• What the exercise asks
Return the data below unaltered, but strip out the pictures.

• Supplied records
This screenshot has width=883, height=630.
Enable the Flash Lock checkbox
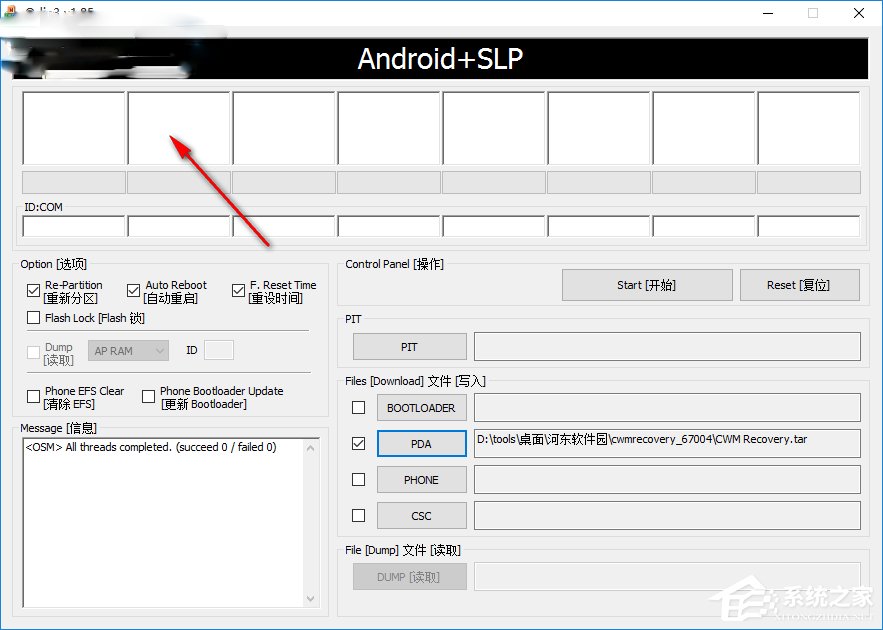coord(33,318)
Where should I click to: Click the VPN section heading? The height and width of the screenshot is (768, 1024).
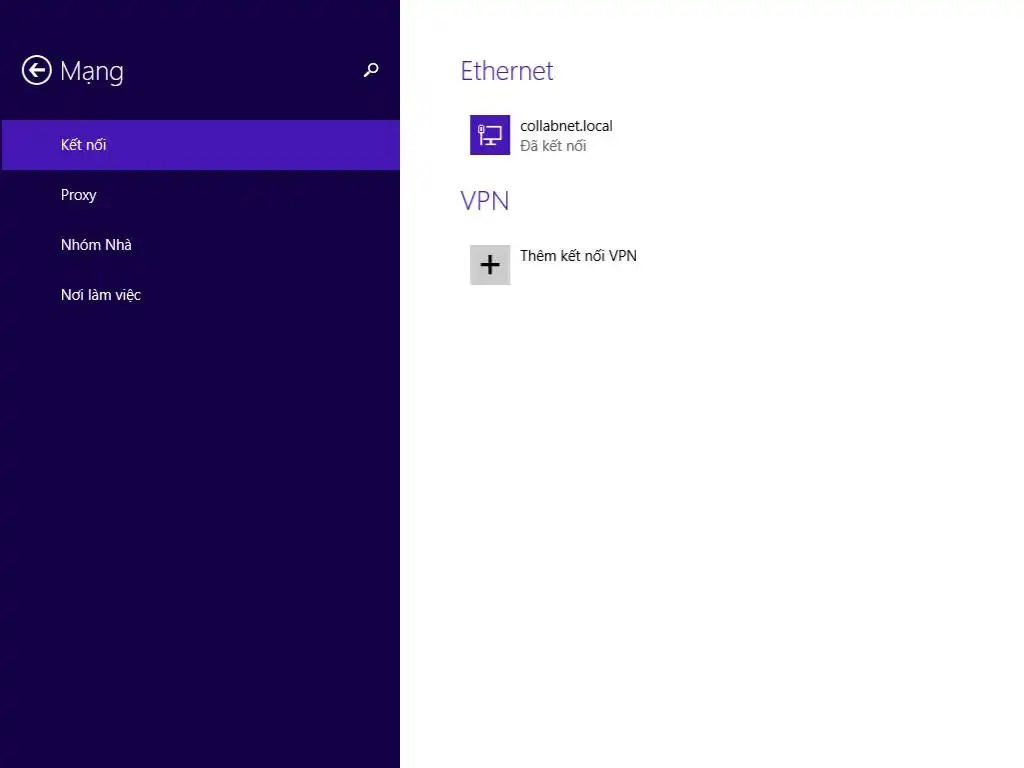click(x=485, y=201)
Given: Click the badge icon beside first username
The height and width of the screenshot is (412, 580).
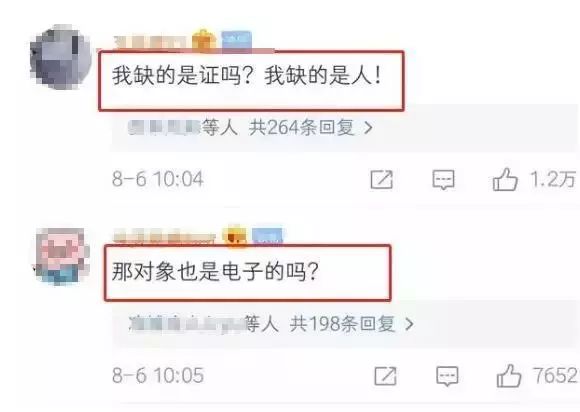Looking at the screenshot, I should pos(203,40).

• Response below
This screenshot has width=883, height=630.
Enable the Flash Lock checkbox
coord(33,318)
Where should I click to: Click the VPN section heading? The height and width of the screenshot is (768, 1024).
click(x=485, y=201)
Given: Click the badge icon beside first username
The height and width of the screenshot is (412, 580).
Looking at the screenshot, I should pos(203,40).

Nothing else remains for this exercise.